On Friday we comb through our extensive archives to find an older article that we feel deserves another look. From March 26, 2012, Dungeon’s Master once again presents: Dividing Treasure.

DM – You’ve defeated the skeletons. As you search the bodies you realize that one of them was carrying a +1 frost weapon.

Ethan the Rogue – As the striker I should get the magic weapon. The more often I hit the faster I can drop monsters.

Barrack the Fighter – Now hold on a second. I may not be a striker, but as a defender it’s important that I hit monsters ignoring my mark. I think I should get the magic weapon.

Delian the Paladin – Excuse me, guys; this was an item from my wish list. I’m working on a whole cold-theme and already the feats Wintertouched and Student of Moil. Using a frost weapon will give me bonuses when I make cold-based attacks.

Sterling the Warlord – You’re all forgetting that it’s my turn to get the next magic item so I believe the frost weapon is mine.

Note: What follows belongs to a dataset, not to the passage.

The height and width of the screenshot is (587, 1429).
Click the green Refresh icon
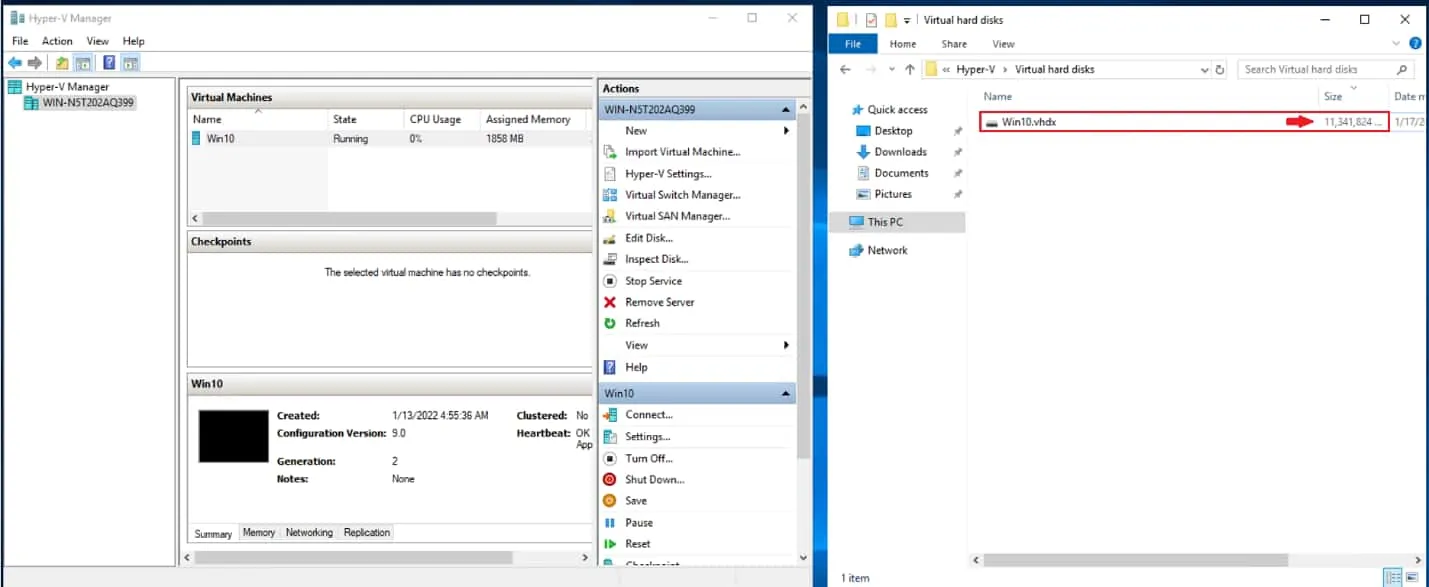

How often does this happen in your game? As soon as it comes time to divide the treasure everyone tries to lay claim to the best stuff. This is usually a bigger issue when a party is lower levels and there aren’t as many items to go around, but even when the group advances into the paragon tier there can still be some bickering about the division of items.

Over the years I’ve seen many groups handle the division of loot in many different ways. There are certainly pros and cons to all methods and it’s really up to the groups themselves to figure out which method works best for them.